*Problem description:* Please tally the lines of the data below that contain the word "Where". Give only the number.

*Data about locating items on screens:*
:::
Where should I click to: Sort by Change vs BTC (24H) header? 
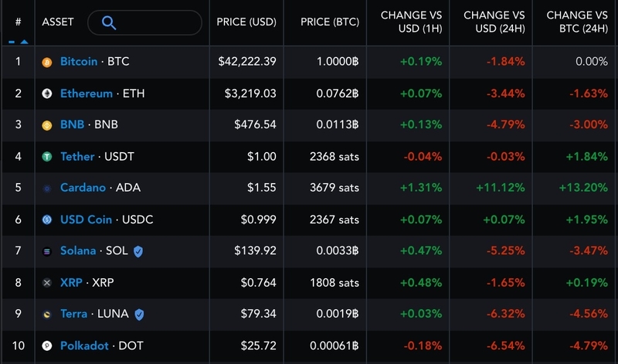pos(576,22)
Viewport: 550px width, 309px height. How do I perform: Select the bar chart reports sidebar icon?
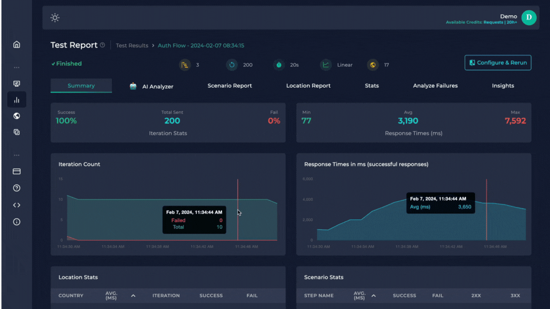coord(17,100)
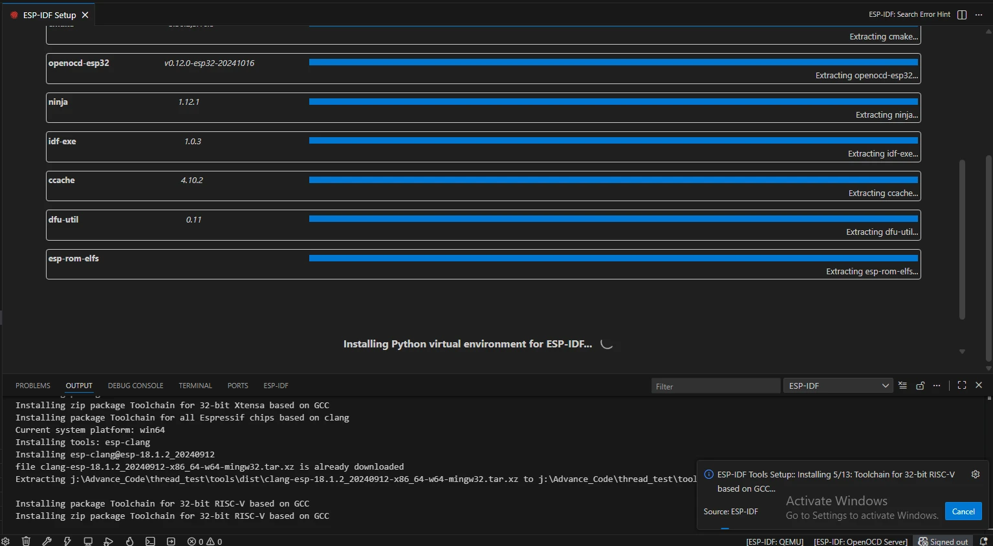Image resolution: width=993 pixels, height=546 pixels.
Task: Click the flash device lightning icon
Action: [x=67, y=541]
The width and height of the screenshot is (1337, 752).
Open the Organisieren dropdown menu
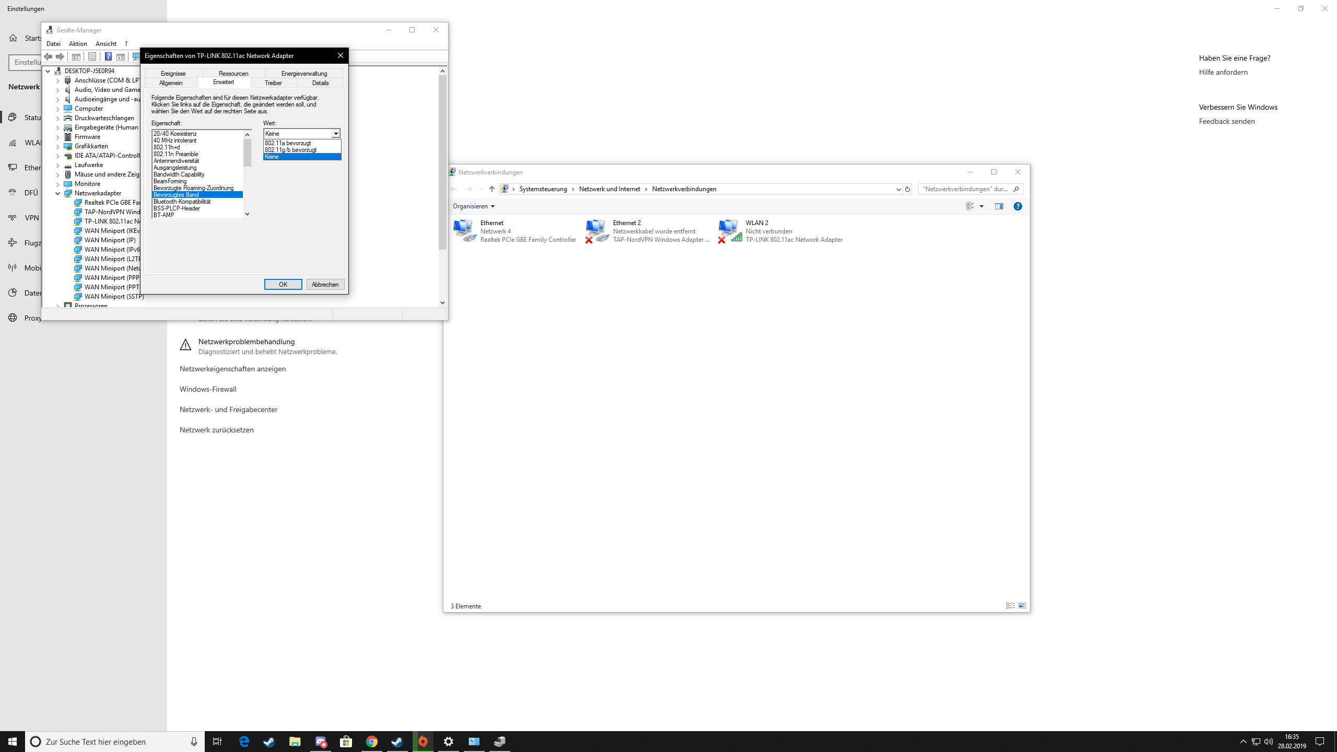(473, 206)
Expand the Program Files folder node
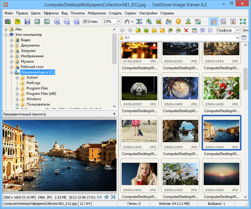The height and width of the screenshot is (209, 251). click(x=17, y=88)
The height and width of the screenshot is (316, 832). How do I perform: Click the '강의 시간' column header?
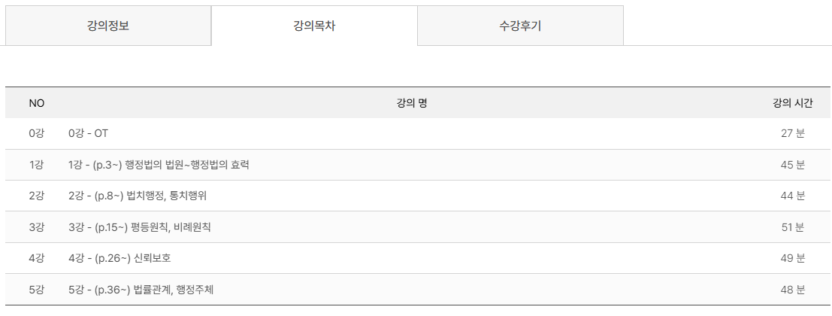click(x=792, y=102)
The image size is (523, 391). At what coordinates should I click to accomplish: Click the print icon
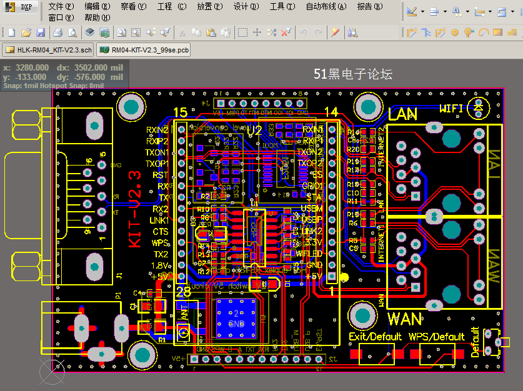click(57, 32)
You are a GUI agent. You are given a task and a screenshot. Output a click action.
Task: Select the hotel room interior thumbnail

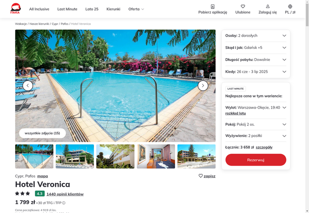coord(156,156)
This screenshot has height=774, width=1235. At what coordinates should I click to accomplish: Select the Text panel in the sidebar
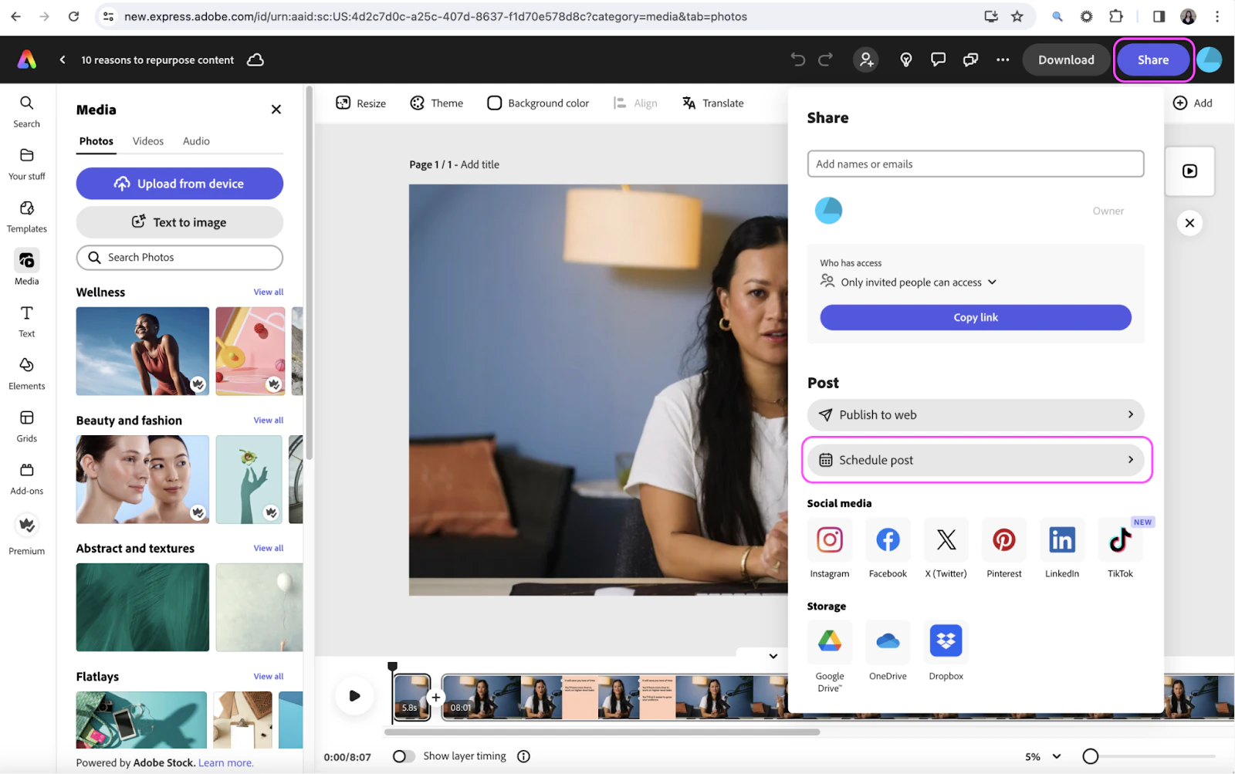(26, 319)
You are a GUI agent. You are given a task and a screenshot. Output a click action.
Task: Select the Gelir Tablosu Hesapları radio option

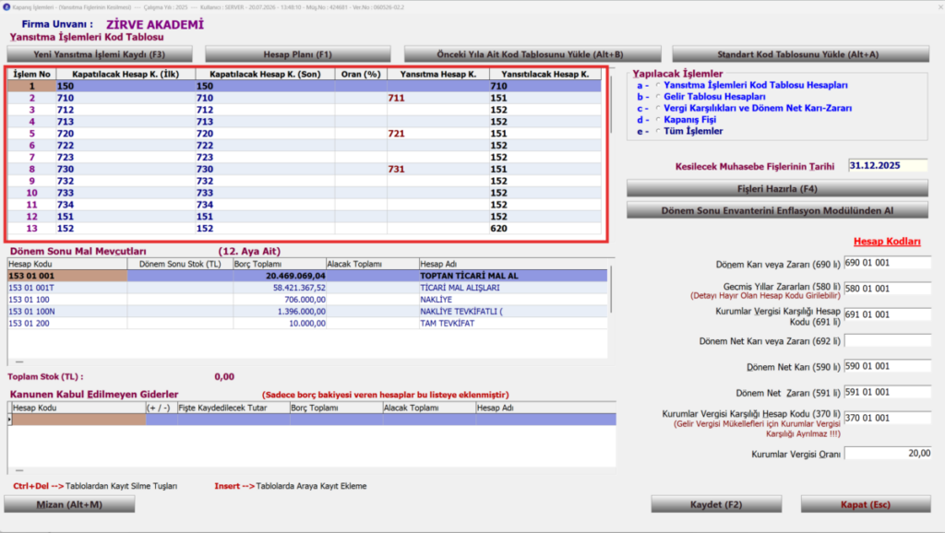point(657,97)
:::
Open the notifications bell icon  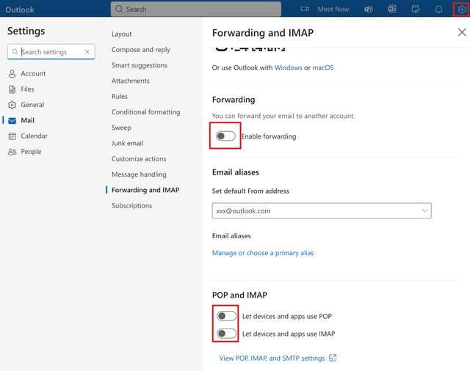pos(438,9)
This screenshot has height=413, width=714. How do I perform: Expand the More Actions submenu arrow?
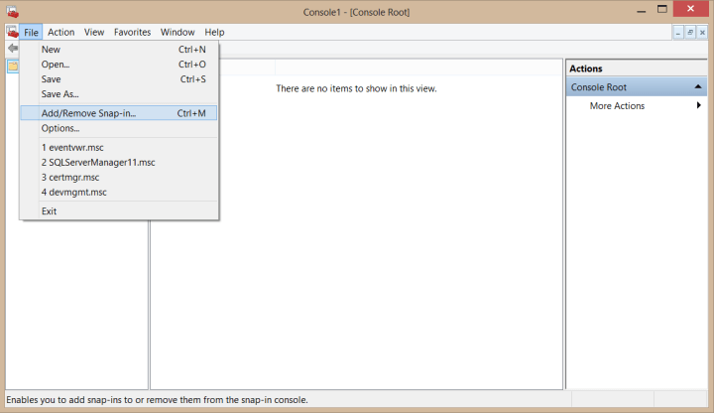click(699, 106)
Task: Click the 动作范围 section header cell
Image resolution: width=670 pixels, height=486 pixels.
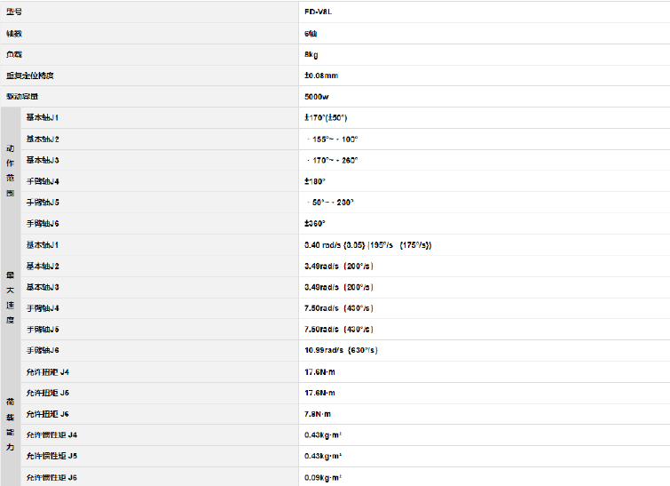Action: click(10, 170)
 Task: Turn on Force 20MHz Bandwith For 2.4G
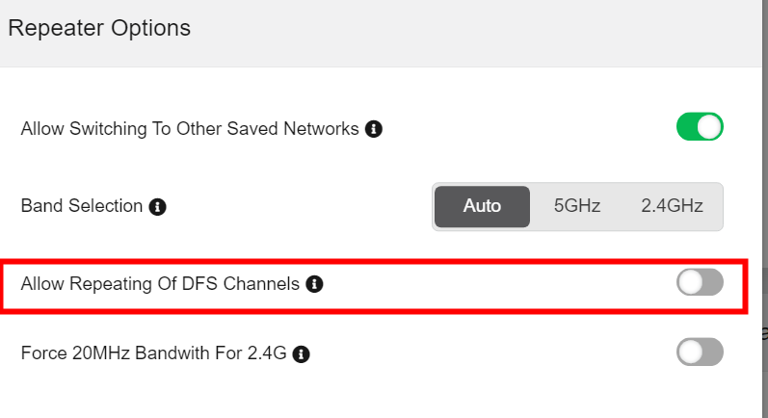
:::
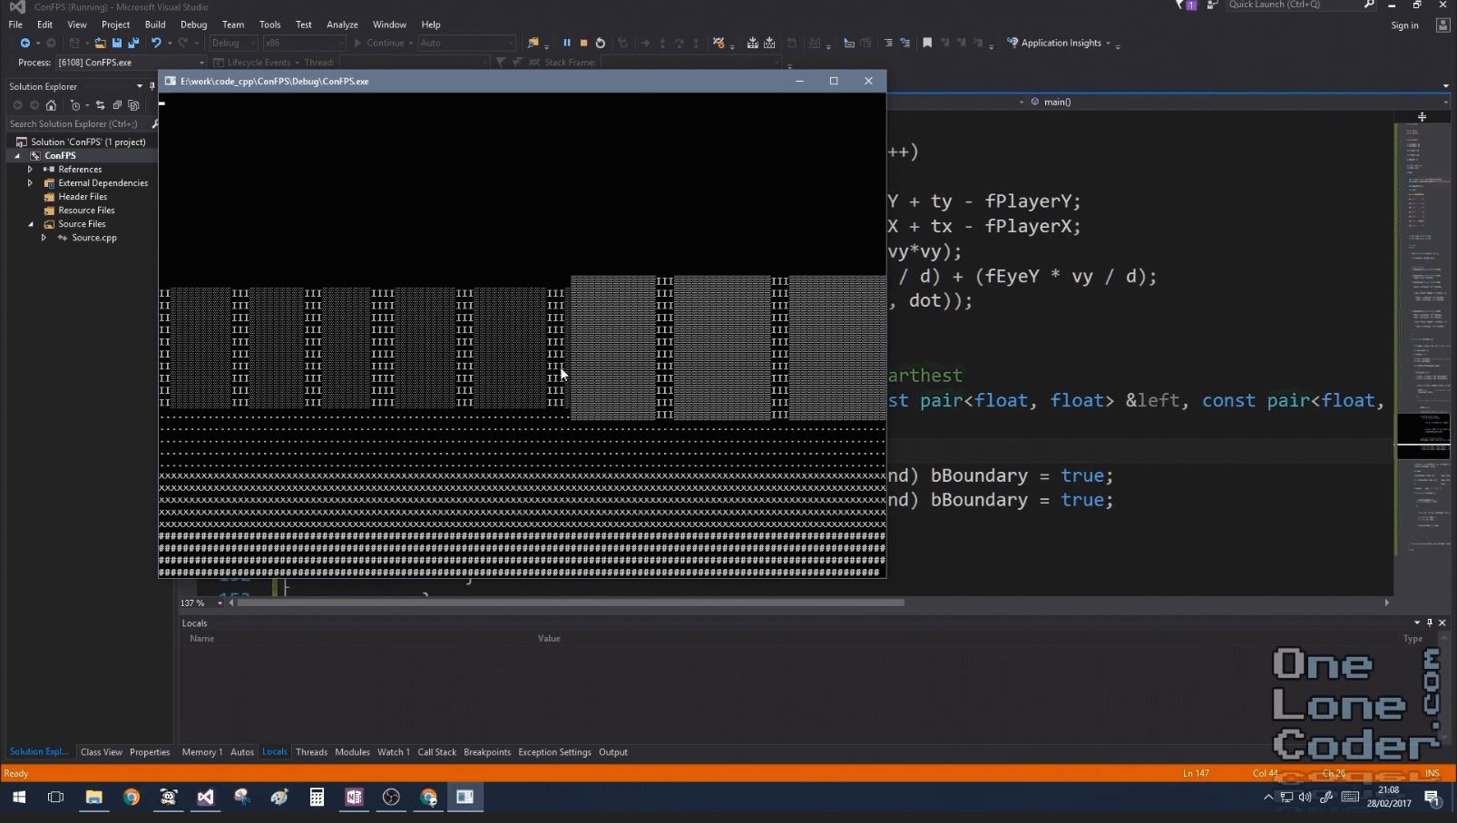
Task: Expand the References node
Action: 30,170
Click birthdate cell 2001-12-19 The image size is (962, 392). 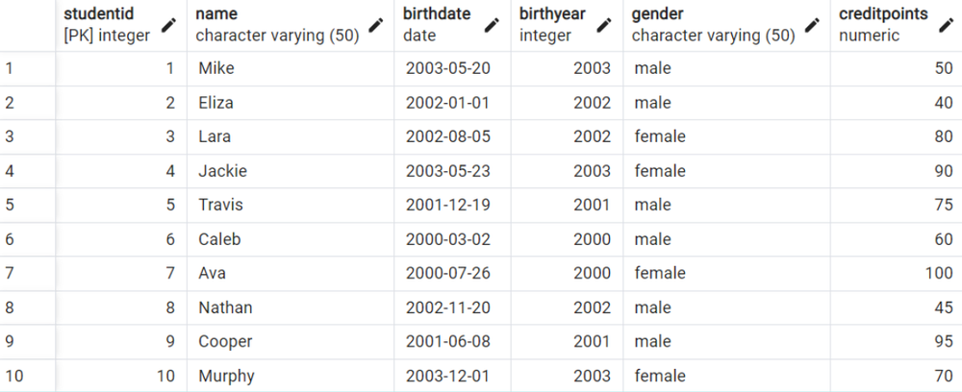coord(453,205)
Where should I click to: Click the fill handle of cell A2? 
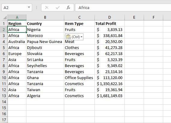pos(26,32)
:::
*The result:* 2